_What is expected:_ Set down, word for word, everything in the environmental passage below from "Thinking up solutions" down to "existing growth-oriented economics.".

The NS essayist John Gray gets it about right: "The destruction of the natural world is not the result of global capitalism, industrialisation, 'western civilisation' or any flaw in human institutions. It is a consequence of the evolutionary success of an exceptionally rapacious primate."

That is why we need to abandon the left-right battle lines. They offer us no guidance on how to survive the century ahead. Neither does Gray, for that matter. For him, all grand plans are by definition doomed to fail. Looking at history, one can see his point. But we have got to survive the bottleneck, and just muddling through won't do.
Thinking up solutions is not the problem. The "contraction and convergence" proposal for tackling climate change (global emissions contract to a sustainable level; per capita emissions converge between countries) knits both human equality and ecological survival into an elegant equation.
Similarly, we can protect biodiversity by stopping habitat destruction and countering the spread of invasive alien species around the world, especially in highly biodiverse "hot-spot" areas. And increasing women's control over their fertility is a straightforward way to reduce population growth.
Yet these proposals are so vast and all-consuming as to require a strong and durable consensus before they can be agreed or implemented. Biodiversity protection cannot be bolted on to existing growth-oriented economics.
Contraction and convergence would require enormous resource transfers from rich to poor countries, as the developed world pays the developing nations not to follow in its own dirty footsteps.

_Provided material:_
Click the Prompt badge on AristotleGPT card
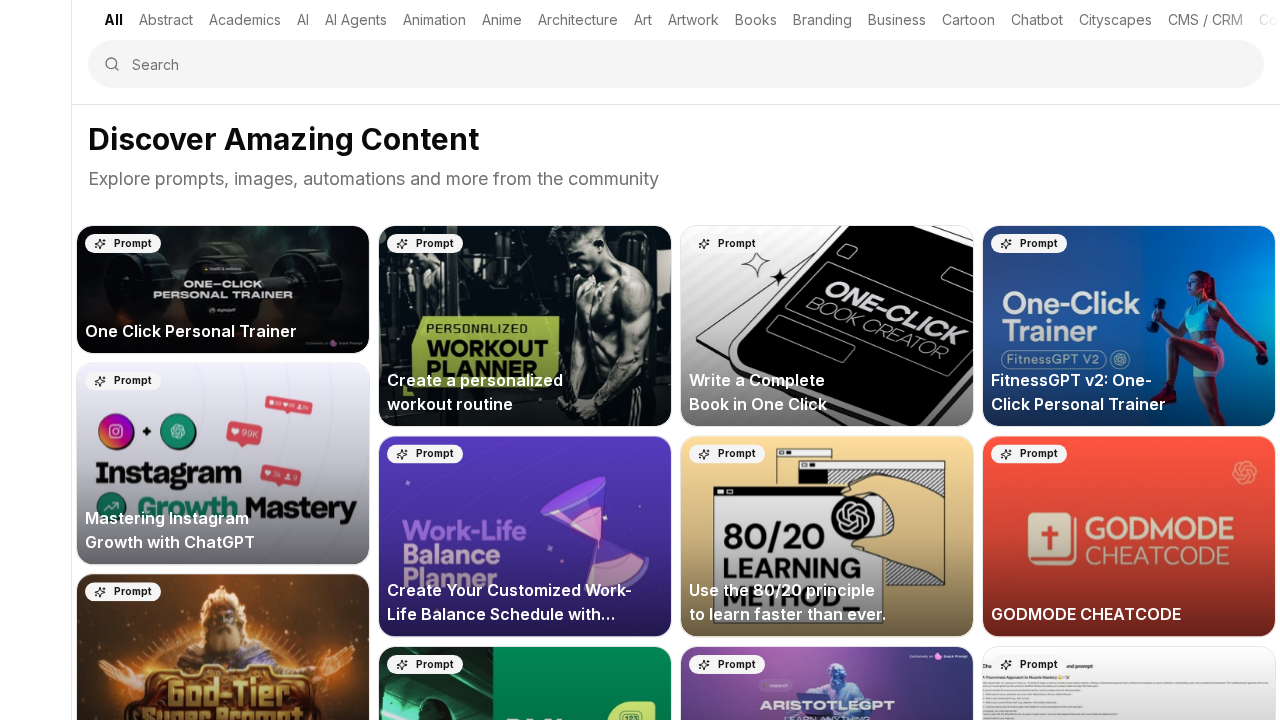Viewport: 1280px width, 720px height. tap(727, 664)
--
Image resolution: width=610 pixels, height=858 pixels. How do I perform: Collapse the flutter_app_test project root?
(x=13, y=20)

_Result:_
Thinking up solutions is not the problem. The "contraction and convergence" proposal for tackling climate change (global emissions contract to a sustainable level; per capita emissions converge between countries) knits both human equality and ecological survival into an elegant equation.
Similarly, we can protect biodiversity by stopping habitat destruction and countering the spread of invasive alien species around the world, especially in highly biodiverse "hot-spot" areas. And increasing women's control over their fertility is a straightforward way to reduce population growth.
Yet these proposals are so vast and all-consuming as to require a strong and durable consensus before they can be agreed or implemented. Biodiversity protection cannot be bolted on to existing growth-oriented economics.